We can summarize the rules of these algorithms by studying these optimization algorithms: the set of all possible solutions of the problem being regarded as the solution space, generate a new solution set by applying certain operator operation to a subset of the possible solutions of the problem, and gradually evolve the population to optimal or near-optimal solution. In these swarm intelligence optimization algorithms, particle swarm algorithm (Eberhart and Kennedy 1995) updates the velocity and position of all population according to Eqs. (1) and (2):

$$\begin{aligned} v_i \left( {t+1} \right)= & {} \omega v_i (t)+c_1 r_1 \left( {p_i -x_i (t)} \right) \nonumber \\&+\,c_2 r_2 \left( {p_\mathrm{g} -x_i (t)} \right) \end{aligned}$$
(1)
$$\begin{aligned} x_i \left( {t+1} \right)= & {} x_i (t)+v_i (t+1). \end{aligned}$$
(2)

As can be seen from Eq. (1), the flight path of the particles consists of three parts: The first part is the inertial motion of particles which contains the information of original speed \(v_i (t)\) of the particle itself; the second part is “cognitive component,” which is reflected by the distance of optimum position acquired from their experiences because this part consider their own experience of the particles; the third part is the “social part”, which indicates the sharing of social information reflected by the distance between the particles and the best position \(p_\mathrm{g} \) of swarm. \(c_1 , c_2 , \omega \) are weighs that control these three parts. The value of the speed of the next generation is updated, and then the particle positions are updated by Eq. (2). We can see from the composition of the velocity update formula of the particle swarm algorithm that the algorithm does not take the relationship between the particles into account, but take only the relationship between each particle and the global optimal position \(p_i \) and the relationship between each particle and the optimal position \(p_\mathrm{g} \) of the population.

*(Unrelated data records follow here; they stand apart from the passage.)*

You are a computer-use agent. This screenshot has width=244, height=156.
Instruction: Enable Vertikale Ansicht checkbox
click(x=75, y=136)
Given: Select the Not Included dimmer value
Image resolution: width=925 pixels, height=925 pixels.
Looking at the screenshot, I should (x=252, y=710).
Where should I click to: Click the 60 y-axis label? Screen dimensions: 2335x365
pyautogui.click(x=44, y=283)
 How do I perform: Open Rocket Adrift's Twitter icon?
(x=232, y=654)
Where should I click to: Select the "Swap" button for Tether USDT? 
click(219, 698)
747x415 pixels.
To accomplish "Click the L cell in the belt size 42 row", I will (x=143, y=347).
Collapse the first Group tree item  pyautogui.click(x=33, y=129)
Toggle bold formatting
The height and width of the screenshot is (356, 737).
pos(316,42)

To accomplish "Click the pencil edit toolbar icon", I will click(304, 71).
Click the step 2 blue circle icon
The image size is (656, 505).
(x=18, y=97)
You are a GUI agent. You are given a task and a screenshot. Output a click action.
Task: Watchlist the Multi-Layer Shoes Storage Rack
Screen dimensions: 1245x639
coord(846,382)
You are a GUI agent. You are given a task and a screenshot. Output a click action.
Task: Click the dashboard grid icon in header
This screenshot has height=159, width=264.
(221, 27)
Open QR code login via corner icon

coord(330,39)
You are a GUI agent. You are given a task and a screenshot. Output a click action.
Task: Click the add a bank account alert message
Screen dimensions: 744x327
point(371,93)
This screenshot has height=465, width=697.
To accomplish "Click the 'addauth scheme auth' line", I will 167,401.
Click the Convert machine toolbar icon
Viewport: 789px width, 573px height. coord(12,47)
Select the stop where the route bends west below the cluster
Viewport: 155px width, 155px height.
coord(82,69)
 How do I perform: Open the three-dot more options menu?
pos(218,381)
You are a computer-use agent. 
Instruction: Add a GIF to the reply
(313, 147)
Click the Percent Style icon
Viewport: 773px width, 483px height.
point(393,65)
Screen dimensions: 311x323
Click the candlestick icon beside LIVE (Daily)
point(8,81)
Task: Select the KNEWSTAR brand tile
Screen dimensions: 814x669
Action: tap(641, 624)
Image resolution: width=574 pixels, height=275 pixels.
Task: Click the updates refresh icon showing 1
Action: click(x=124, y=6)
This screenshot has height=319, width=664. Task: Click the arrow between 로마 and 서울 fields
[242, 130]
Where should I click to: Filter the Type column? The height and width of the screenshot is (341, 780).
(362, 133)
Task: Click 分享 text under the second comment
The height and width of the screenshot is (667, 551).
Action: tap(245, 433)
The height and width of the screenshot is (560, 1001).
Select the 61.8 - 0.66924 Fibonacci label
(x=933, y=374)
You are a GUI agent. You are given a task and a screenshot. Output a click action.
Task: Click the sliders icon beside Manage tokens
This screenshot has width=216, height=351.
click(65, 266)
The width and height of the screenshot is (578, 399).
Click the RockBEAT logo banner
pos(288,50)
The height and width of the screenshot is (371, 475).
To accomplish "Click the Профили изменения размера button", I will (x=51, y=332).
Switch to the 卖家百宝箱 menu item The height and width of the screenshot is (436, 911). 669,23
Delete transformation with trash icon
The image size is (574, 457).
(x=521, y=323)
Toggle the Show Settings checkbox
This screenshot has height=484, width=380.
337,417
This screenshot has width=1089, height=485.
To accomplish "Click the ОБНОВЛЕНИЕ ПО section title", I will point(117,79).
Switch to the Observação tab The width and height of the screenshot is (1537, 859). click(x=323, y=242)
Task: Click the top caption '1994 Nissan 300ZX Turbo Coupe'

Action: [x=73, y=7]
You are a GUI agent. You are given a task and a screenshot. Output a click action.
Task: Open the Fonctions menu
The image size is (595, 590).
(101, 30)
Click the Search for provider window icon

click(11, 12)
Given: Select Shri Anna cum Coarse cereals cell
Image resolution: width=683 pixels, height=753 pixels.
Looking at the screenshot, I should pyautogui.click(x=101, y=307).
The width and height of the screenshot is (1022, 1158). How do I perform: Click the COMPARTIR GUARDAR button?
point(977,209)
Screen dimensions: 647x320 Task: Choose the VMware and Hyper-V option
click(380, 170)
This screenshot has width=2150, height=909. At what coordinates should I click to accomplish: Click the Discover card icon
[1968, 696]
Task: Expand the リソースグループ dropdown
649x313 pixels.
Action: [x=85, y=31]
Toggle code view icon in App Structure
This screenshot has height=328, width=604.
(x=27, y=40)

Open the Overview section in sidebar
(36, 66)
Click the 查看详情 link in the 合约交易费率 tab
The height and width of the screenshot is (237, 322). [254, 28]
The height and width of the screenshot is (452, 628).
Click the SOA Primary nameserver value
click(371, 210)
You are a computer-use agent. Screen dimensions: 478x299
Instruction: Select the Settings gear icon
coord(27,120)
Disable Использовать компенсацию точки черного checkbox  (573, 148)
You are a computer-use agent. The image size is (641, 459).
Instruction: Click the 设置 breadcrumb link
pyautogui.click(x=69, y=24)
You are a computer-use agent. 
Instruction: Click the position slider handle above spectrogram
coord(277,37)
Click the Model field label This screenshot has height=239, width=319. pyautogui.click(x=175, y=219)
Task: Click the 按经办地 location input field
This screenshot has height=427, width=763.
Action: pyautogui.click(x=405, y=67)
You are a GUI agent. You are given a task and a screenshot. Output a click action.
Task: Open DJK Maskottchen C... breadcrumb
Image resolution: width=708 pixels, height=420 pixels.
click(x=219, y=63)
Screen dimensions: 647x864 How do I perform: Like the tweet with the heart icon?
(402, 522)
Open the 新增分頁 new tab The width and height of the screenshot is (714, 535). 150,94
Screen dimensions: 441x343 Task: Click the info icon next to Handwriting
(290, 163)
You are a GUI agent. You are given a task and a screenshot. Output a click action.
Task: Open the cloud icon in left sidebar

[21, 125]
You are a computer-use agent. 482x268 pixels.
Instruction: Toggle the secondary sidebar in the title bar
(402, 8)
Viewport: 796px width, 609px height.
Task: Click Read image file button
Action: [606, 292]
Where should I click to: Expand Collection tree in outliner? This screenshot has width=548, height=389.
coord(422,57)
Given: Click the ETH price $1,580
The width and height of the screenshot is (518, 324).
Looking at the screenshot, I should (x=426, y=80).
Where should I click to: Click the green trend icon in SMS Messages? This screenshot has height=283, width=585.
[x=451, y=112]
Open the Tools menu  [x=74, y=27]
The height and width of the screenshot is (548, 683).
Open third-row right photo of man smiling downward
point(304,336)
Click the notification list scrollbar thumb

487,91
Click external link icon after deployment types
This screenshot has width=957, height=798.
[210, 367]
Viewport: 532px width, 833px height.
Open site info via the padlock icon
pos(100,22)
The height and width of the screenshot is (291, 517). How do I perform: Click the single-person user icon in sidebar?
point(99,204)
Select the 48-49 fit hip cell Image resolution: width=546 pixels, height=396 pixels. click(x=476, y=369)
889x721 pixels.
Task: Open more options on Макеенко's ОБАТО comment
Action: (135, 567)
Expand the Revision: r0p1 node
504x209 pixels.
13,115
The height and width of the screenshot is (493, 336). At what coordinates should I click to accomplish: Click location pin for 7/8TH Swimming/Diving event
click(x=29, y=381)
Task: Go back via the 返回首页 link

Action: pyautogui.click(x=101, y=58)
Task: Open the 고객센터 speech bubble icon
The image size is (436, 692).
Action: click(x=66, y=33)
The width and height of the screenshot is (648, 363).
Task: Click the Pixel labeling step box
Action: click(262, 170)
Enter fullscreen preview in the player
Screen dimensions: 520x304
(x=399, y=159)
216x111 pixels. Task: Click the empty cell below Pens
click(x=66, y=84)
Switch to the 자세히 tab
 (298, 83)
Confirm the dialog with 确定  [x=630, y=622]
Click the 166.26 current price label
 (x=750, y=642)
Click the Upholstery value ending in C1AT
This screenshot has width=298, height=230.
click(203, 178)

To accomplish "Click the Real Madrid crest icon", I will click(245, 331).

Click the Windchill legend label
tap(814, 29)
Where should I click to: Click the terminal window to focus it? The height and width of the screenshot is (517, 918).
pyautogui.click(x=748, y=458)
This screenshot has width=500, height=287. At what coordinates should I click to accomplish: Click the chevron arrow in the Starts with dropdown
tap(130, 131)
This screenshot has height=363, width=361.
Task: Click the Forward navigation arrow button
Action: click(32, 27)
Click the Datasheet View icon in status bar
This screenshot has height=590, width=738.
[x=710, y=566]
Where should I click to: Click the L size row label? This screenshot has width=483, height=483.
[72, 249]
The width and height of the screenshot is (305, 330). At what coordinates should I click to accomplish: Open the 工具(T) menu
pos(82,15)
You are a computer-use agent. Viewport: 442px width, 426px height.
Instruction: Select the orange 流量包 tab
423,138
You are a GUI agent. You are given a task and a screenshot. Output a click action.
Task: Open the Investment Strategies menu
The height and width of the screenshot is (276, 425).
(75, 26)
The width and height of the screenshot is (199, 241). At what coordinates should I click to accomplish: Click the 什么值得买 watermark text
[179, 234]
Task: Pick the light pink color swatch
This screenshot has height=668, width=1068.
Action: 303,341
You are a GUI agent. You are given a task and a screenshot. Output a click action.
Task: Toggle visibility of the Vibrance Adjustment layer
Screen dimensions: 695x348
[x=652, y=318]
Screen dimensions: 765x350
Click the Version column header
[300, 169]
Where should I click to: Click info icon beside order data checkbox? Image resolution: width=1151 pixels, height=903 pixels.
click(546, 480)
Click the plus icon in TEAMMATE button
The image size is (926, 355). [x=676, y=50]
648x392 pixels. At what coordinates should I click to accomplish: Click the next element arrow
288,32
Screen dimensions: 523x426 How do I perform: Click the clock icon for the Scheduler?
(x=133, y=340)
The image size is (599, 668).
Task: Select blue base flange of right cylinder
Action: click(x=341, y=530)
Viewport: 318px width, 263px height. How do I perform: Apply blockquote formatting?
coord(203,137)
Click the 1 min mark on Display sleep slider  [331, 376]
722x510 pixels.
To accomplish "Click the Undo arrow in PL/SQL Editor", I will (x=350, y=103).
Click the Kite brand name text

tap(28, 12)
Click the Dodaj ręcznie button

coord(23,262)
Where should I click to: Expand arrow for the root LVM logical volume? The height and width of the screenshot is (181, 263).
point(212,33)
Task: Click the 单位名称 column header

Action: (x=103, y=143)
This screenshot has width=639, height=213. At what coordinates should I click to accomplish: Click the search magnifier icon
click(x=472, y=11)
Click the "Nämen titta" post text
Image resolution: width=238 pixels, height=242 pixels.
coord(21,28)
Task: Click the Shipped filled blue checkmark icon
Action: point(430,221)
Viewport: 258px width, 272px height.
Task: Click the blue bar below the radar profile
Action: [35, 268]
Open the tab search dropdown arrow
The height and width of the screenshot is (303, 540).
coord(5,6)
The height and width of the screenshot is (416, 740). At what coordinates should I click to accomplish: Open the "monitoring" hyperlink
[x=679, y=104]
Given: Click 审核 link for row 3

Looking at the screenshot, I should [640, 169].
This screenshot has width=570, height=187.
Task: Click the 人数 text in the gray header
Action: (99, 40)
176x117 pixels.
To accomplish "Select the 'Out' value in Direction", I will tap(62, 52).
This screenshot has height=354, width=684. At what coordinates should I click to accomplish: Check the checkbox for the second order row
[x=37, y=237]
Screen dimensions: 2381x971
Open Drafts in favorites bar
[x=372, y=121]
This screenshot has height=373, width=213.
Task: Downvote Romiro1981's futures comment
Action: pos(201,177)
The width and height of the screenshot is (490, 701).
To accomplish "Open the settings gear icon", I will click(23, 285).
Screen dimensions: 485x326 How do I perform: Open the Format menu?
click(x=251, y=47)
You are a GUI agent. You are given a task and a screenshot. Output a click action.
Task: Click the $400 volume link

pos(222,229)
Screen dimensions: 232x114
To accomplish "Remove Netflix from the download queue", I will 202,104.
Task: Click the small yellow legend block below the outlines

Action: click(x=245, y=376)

Firefly algorithm (Yang 2010b) updates the speed and location according to Eqs. (3) and (4):

$$\begin{aligned} v_i \left( {t+1} \right)= & {} \beta _{ij} \left( {r_{ij} } \right) \left( {x_j (t)-x_i (t)} \right) +\alpha \varepsilon _i \end{aligned}$$
(3)
$$\begin{aligned} x_i \left( {t+1} \right)= & {} x_i (t)+v_i (t+1). \end{aligned}$$
(4)

It can be seen from Eq. (3) that firefly flight path consists of two parts: The first part is reflected by the attraction \(\beta _{ij} \left( {r_{ij} } \right) \) of firefly j whose absolute brightness is greater than firefly i to firefly i and the relative distance in between; the second part is a random term with a specific coefficient \(\alpha \varepsilon _i \). We can see from the composition of the speed update formula of the firefly algorithm that the algorithm only considers the relationship between the fireflies and does not use the relationship between each firefly and the global optimal position to improve the global optimization ability.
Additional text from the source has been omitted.